Could this perhaps be why some people prefer settling in Cape Town?
“It’s because we put the right people in the right positions. We aren’t corrupt and we fulfil our constitutional mandate. It’s very simple.”
With the national elections in 2024, Zille said they wanted to show people that where the DA governed, life would get better.
“I think there is a general understanding in the Western Cape, where we govern, that things are a lot better than anywhere else in the country. We want people to vote for a government because it means a better life.”
Last July, parts of KwaZulu-Natal and Gauteng saw violence erupt during the unrest. Businesses were broken into, looted and burnt. Lives were lost. Some of the alleged killers were arrested and are before the courts. The instigators are unknown. The unrest also resulted in divisions between the black and Indian communities north of Durban.
While the government was chastised for reacting too late, Cape Town remained unaffected by violence.
Zille believes the unrest was orchestrated and that it was directly linked with the internal conflicts in the ANC.
“It was the internal battle for control in the ANC spilling very violently into the public domain and causing untold damage and destruction both in the short term and in the long term to our economy.
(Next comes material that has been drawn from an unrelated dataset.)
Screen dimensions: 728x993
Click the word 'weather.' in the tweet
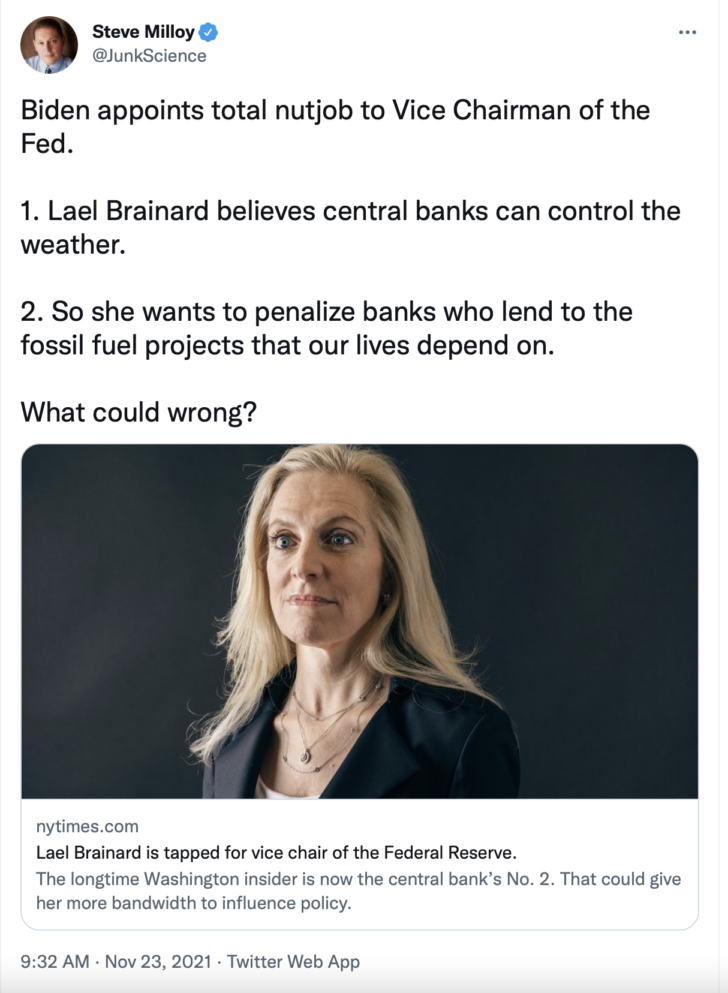73,244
That’s been the DA’s view on this.
“We were the first party on the ground and we were with the people immediately after that and throughout that process. We believe that it is totally untenable for the conflict inside the ANC to cause such disruptions for all South Africans.”
She said not enough had been done to ensure this would not happen again – because the ANC was at war.
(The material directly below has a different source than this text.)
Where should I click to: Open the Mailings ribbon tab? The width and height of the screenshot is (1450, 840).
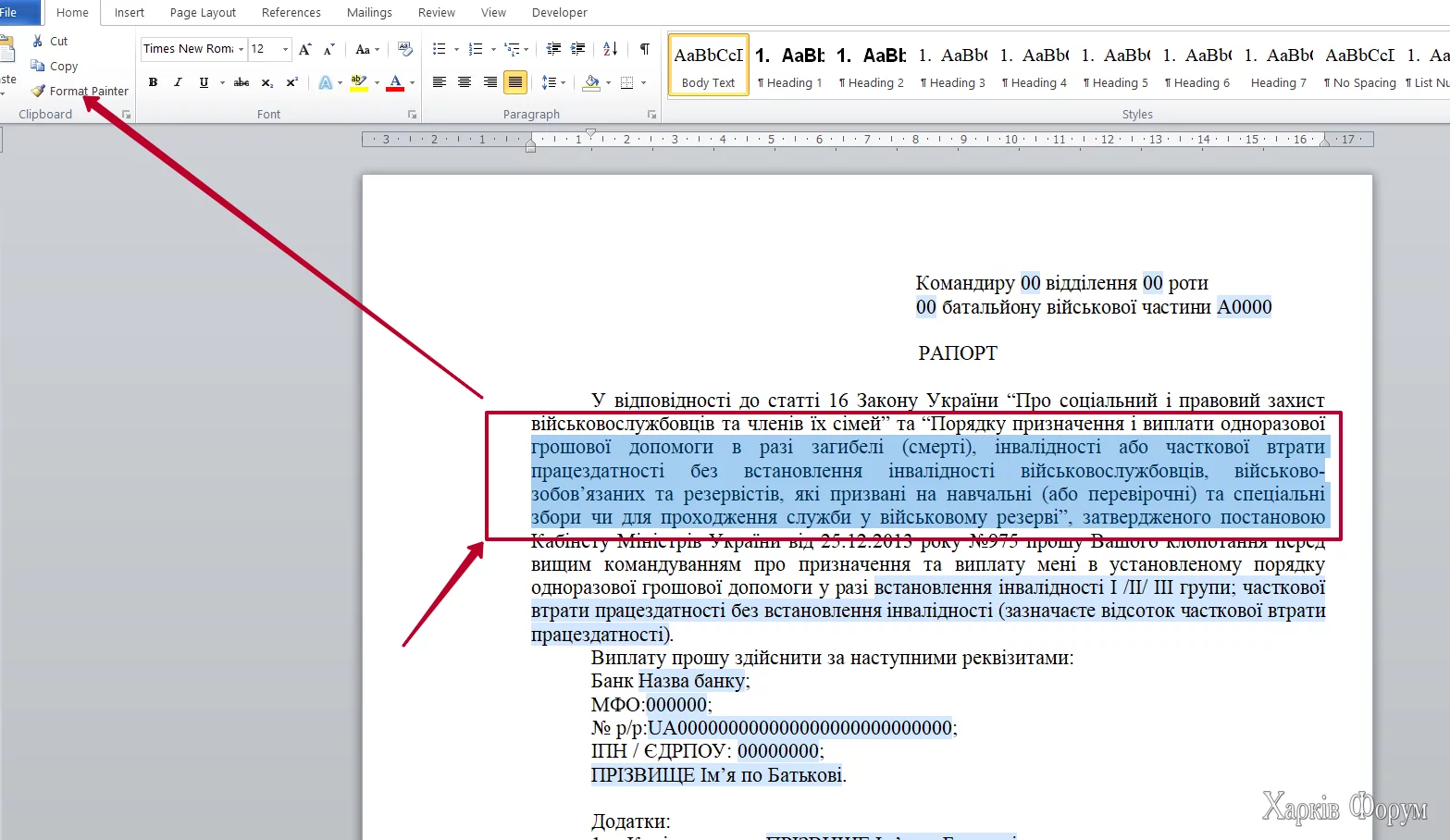click(369, 13)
“And that war is going to continue this year because there is an elective conference coming up at the end of the year. The new dawn forces and the RET (radical economic transformation) forces are in an internal war and that will spill out in all kinds of ways across South Africa, not least of all in government paralysis.
“And government paralysis is the least of the problems. It’s terrible when the government cannot do anything because the ANC is at war but it’s obviously far worse when you have the eruption of violence and looting and killing that we had last July, and so the ANC’s problems become South Africa’s problems and that is going to continue for a long time – until the ANC is voted out of power.”
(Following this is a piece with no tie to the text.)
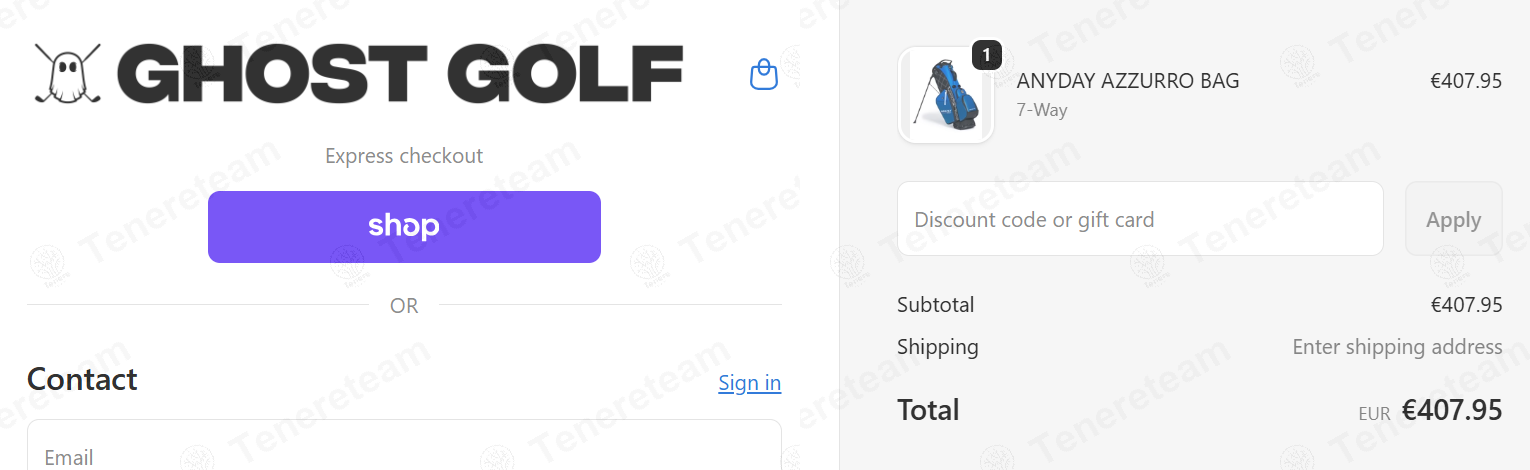Focus the Email input field
This screenshot has height=470, width=1530.
404,450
While the DA plots out its campaign ahead of 2024, a number of black leaders have left the party – for varying reasons. They include Phumzile van Damme, Mmusi Maimane, Herman Mashaba and Lindiwe Mazibuko.
But Zille does not see their departure, or anyone else’s departure, as a problem.
“Well, we have a large number of black leaders coming through the ranks. People must be free to come and go as they like. Lots of leaders leave the ANC. Lots of leaders leave other parties ... There are many black people coming through the ranks.
“You’ve seen Mpho Phalatse, our mayor of Johannesburg; Randal Williams, our mayor of Pretoria or Tshwane ... Refiloe Nt’sekhe would have been mayor of Ekurhuleni but she decided not to take up the position. Nqaba Bhanga would have been mayor of Nelson Mandela Bay. There are many, many black leaders."
Zille, herself, does not know where she sees herself – even five years from now.
“Who knows. I don’t make five-year plans. I just do the best that I can in every job that I am in and I will see where life takes me.”